§ Supplied passage:
Go with the flow

The second problem from Project Euler asks for the sum of the even Fibonacci numbers which are at most 4,000,000.

An aside on the numbers

The problem’s description of the Fibonacci sequence is flawed (or at least non-standard); the problem statement begins the sequence with 1 and 2, showing the first 10 terms as:

1, 2, 3, 5, 8, 13, 21, 34, 55, 89

It is common to see the definition given as:

fib₁ = 1, fib₂ = 1, fib_n = fib_n-1 + fib_n-2

I’m persuaded by Dijkstra’s line of reasoning, and prefer to use the definition…

fib₀ = 0, fib₁ = 1, fib_n = fib_n-1 + fib_n-2

…not only for the benefit of a zero origin, but also because it invites the mind to consider completing the story. The equations…

fib_n = fib_n-1 + fib_n-2

…and…

fib_n – fib_n-1 = fib_n-2

…are clearly equivalent, but the second one may help us realize that we can extend the conventional list to be infinite in both directions…

n	…	-7	-6	-5	-4	-3	-2	-1	0	1	2	3	4	5	6	7	…
fibn	…	13	-8	5	-3	2	-1	1	0	1	1	2	3	5	8	13	…

…making fib a total function over the integers. I’ll put off discussing that interesting option until another time, and for the rest of this post use only natural numbers.

§ Challenges:
• a. Reproduce the stretch of the Fibonacci post from "fib_n – fib_n-1" through "only natural numbers.", renaming "total function" as "complete function".
• b. List every fib value that the table in the Fibonacci post gives for a negative n, with its n.
The material that follows comes from a different source.

§ Entries provided:

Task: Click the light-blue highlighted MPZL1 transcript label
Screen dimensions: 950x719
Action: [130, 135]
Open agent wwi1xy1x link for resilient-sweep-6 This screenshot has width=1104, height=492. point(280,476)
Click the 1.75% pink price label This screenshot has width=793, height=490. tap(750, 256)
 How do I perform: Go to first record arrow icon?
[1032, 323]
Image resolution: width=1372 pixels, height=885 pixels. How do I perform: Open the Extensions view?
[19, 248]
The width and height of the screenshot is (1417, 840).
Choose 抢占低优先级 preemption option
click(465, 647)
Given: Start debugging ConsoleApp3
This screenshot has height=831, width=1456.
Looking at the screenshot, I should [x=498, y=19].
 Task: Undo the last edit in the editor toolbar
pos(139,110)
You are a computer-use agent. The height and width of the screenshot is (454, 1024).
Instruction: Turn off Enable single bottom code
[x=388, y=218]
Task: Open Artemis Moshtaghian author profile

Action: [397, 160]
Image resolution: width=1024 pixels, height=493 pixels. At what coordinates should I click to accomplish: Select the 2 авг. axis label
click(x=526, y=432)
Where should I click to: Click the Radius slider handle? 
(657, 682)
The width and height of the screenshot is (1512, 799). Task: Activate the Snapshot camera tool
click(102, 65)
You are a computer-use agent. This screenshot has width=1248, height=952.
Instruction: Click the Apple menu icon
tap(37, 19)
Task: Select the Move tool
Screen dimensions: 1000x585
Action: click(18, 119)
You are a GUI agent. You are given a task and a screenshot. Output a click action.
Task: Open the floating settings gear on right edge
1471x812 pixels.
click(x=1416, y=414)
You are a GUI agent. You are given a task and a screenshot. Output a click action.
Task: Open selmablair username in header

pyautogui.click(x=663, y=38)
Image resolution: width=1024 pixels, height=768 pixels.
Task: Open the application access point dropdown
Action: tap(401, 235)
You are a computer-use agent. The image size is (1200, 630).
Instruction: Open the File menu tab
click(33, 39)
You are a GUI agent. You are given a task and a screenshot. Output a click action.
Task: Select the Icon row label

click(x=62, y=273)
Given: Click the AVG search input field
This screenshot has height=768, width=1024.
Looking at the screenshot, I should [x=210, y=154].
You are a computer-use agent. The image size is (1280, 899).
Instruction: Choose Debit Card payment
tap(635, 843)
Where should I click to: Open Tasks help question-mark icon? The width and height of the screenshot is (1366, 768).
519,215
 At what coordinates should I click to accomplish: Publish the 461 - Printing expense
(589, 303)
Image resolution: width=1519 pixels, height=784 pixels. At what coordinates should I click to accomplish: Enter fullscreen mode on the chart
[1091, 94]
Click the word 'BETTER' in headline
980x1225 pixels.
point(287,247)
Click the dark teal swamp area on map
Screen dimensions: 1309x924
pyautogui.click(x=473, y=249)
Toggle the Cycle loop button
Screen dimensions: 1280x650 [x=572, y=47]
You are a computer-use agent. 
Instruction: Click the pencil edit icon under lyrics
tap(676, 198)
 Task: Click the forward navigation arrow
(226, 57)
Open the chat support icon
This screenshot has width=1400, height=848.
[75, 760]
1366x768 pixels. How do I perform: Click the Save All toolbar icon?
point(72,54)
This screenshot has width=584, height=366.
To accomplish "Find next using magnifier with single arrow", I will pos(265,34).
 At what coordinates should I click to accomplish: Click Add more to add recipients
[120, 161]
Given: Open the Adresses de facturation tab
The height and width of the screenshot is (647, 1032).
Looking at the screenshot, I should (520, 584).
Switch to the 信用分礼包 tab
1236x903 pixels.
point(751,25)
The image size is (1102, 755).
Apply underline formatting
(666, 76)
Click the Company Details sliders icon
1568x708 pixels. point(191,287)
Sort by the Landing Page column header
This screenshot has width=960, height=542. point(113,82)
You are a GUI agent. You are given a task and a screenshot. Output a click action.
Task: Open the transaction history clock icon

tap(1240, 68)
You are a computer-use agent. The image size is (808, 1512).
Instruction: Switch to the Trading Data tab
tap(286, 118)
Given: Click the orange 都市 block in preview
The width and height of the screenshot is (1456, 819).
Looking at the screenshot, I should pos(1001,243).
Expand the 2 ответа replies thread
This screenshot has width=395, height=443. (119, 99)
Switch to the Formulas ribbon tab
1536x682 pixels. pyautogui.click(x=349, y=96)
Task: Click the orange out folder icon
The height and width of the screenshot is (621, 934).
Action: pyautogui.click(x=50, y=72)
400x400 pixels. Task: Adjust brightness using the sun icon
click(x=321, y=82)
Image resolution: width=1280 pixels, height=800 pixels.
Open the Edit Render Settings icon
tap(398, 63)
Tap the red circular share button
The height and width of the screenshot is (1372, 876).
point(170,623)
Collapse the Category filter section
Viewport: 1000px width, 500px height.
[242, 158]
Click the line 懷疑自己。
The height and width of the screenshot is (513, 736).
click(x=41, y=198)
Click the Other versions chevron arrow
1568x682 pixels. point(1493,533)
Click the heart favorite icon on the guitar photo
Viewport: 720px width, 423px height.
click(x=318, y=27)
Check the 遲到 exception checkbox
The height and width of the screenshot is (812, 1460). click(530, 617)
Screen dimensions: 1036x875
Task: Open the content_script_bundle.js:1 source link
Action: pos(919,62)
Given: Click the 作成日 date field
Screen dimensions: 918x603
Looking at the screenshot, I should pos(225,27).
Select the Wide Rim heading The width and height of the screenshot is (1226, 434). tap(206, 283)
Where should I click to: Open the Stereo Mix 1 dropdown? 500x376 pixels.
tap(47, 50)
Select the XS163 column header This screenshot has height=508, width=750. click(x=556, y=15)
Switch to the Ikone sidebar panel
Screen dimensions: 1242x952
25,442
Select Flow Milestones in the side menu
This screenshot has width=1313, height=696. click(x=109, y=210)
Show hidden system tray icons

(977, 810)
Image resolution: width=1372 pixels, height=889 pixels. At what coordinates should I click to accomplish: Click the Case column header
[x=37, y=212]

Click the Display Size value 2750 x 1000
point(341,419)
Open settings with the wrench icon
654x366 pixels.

§ Expected outputs:
• a.
fib_n – fib_n-1 = fib_n-2

…are clearly equivalent, but the second one may help us realize that we can extend the conventional list to be infinite in both directions…

n	…	-7	-6	-5	-4	-3	-2	-1	0	1	2	3	4	5	6	7	…
fibn	…	13	-8	5	-3	2	-1	1	0	1	1	2	3	5	8	13	…

…making fib a complete function over the integers. I’ll put off discussing that interesting option until another time, and for the rest of this post use only natural numbers.

• b.
n = -7: 13
n = -6: -8
n = -5: 5
n = -4: -3
n = -3: 2
n = -2: -1
n = -1: 1